Venous thromboembolism (VTE) is characterized by a high recurrence rate and adverse consequences, including high mortality. Damage to vascular endothelial cells (VECs) serves a key role in VTE and lactate (LA) metabolism is associated with VEC damage. However, the pathogenesis of VTE and the role of lactate metabolism-related molecules (LMRMs) remain unclear. Based on the GSE48000 dataset, the present study identified differentially expressed (DE-)LMRMs between healthy individuals and those with VTE. Thereafter, LMRMs were used to establish four machine learning models, namely, the random forest, support vector machine and generalized linear model (GLM) and eXtreme gradient boosting. To verify disease prediction efficiency of the models, nomograms, calibration curves, decision curve analyses and external datasets were used. The optimal machine learning model was used to predict genes involved in disease and an
in vitro
oxygen-glucose deprivation (OGD) model was used to detect the survival rate, LA levels and LMRM expression levels of VECs.
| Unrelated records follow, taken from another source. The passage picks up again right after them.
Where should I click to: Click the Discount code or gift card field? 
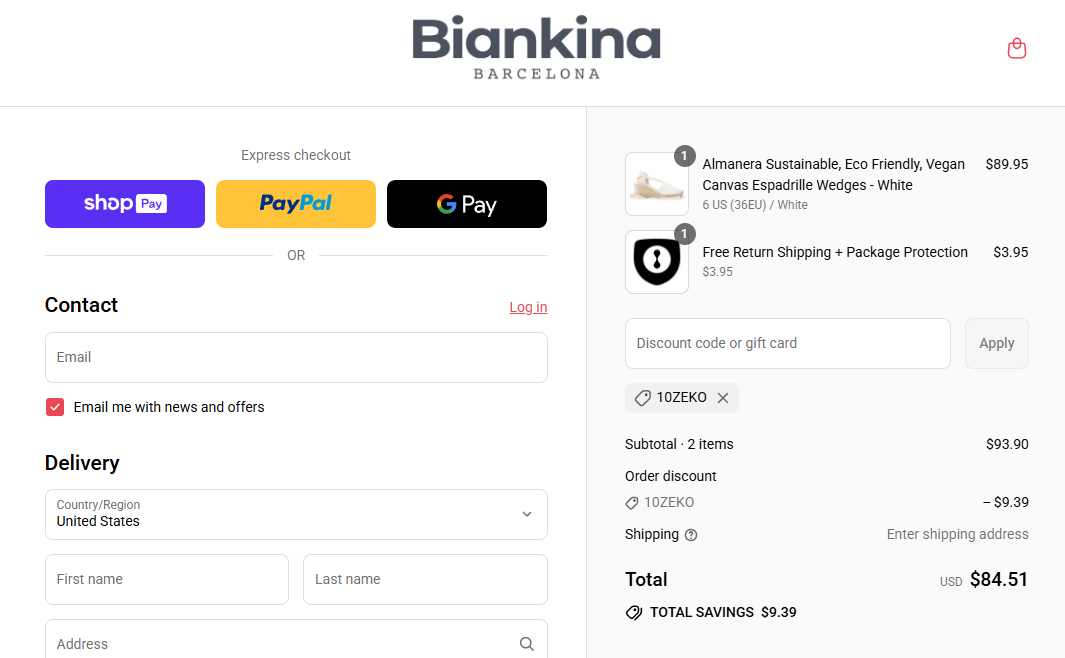point(787,344)
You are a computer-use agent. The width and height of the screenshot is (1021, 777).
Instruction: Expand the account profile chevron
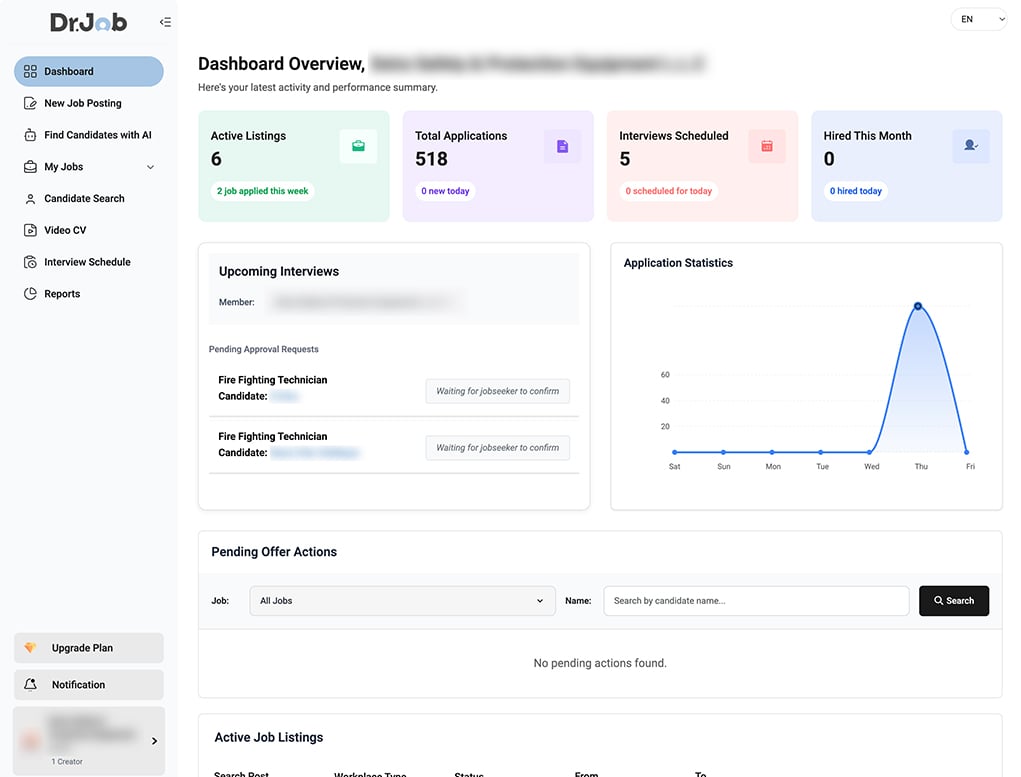(x=154, y=741)
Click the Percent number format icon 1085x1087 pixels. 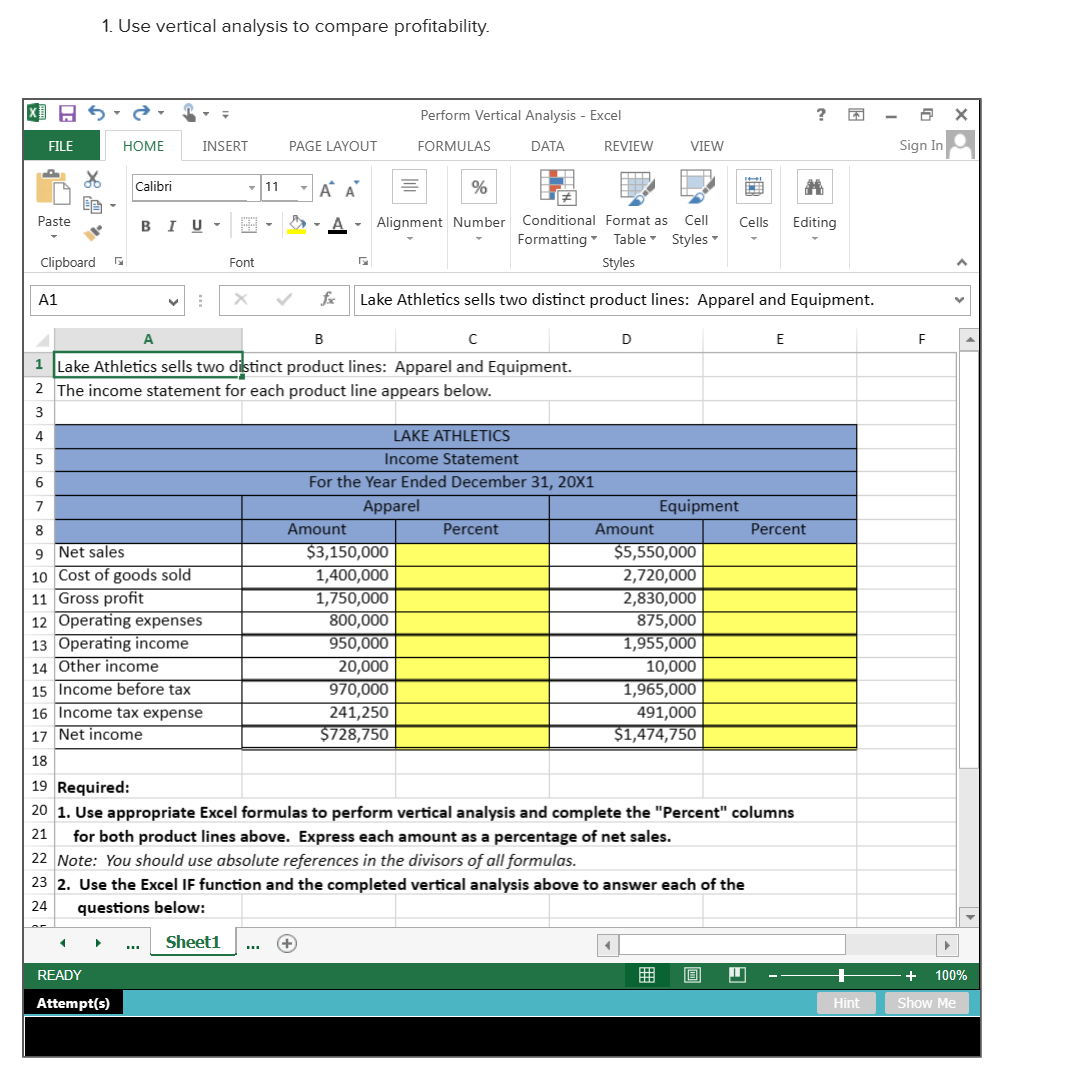[478, 186]
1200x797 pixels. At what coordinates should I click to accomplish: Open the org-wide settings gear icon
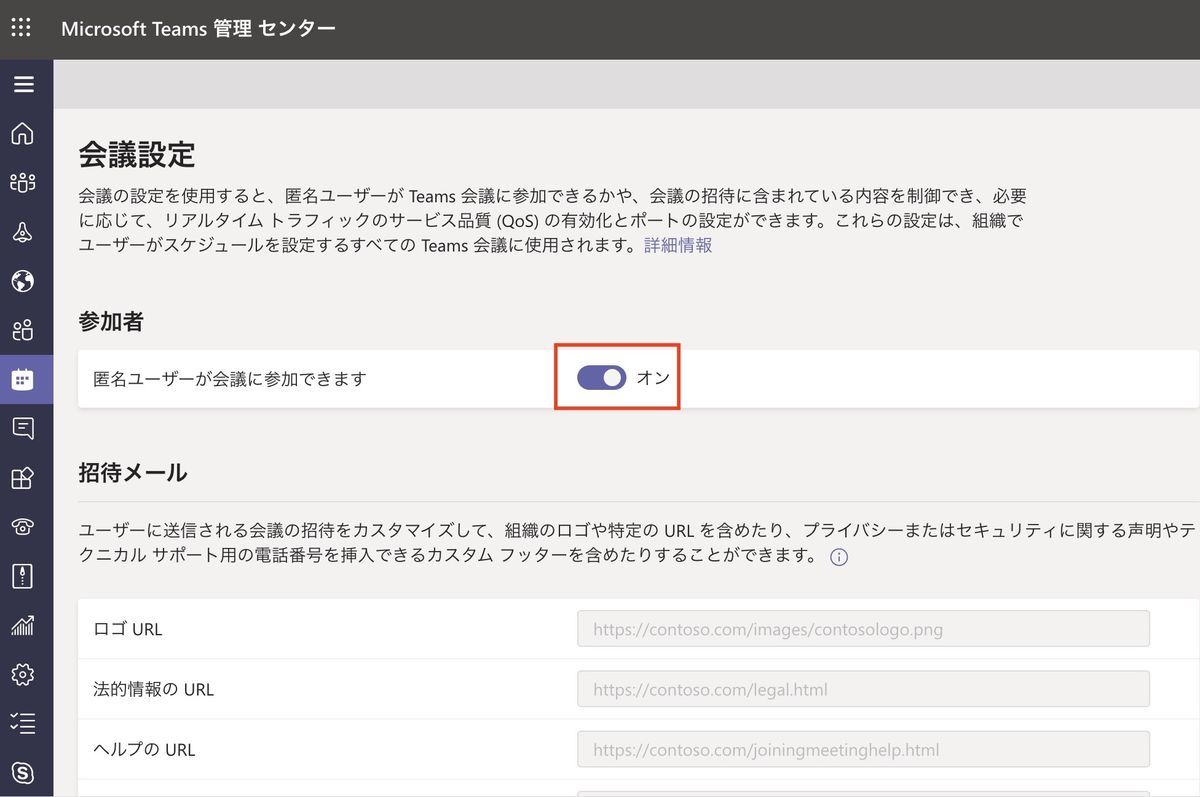pos(23,674)
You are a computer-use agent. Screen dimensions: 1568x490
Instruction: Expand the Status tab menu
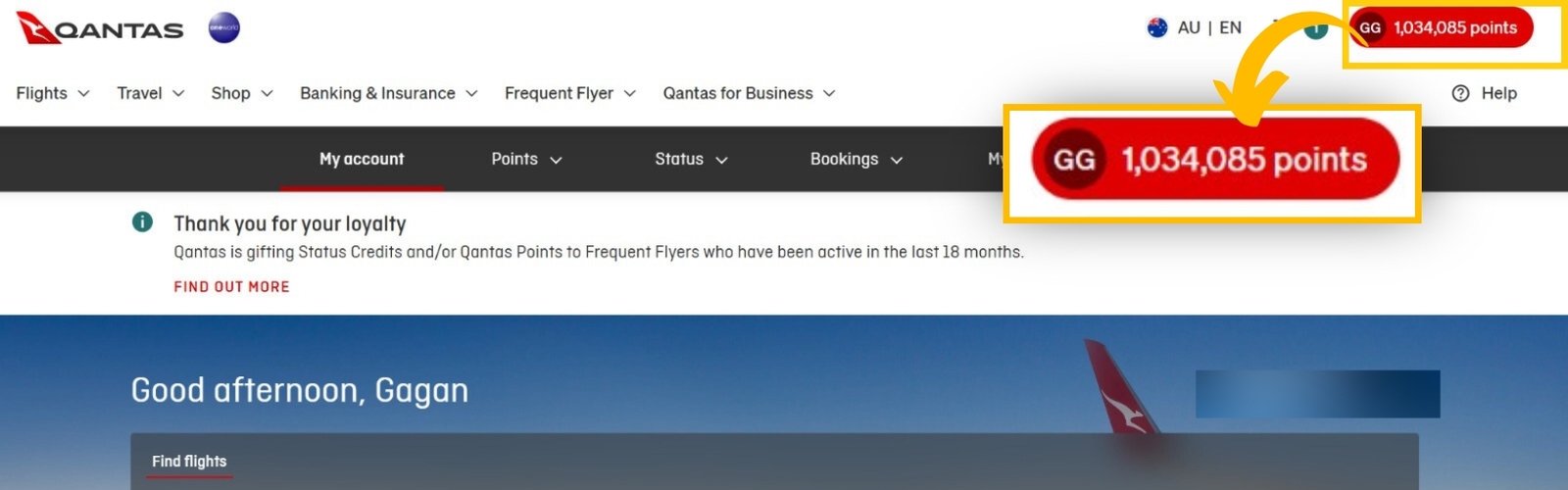point(691,159)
A total of four DE-LMRMs, solute carrier family 16 member 1 (SLC16A1), SLC16A7, SLC16A8 and SLC5A12 were obtained and GLM was identified as the best performing model based on its ability to predict differential expression of the embigin, lactate dehydrogenase B, SLC16A1, SLC5A12 and SLC16A8 genes. Additionally, SLC16A1, SLC16A7 and SLC16A8 served key roles in VTE and the OGD model demonstrated a significant decrease in VEC survival rate as well as a significant increase and decrease in intracellular LA and SLC16A1 expression levels in VECs, respectively. Thus, LMRMs may be involved in VTE pathogenesis and be used to build accurate VTE prediction models. Further, it was hypothesized that the observed increase in intracellular LA levels in VECS was associated with the decrease in SLC16A1 expression. Therefore, SLC16A1 expression may be an essential target for VTE treatment.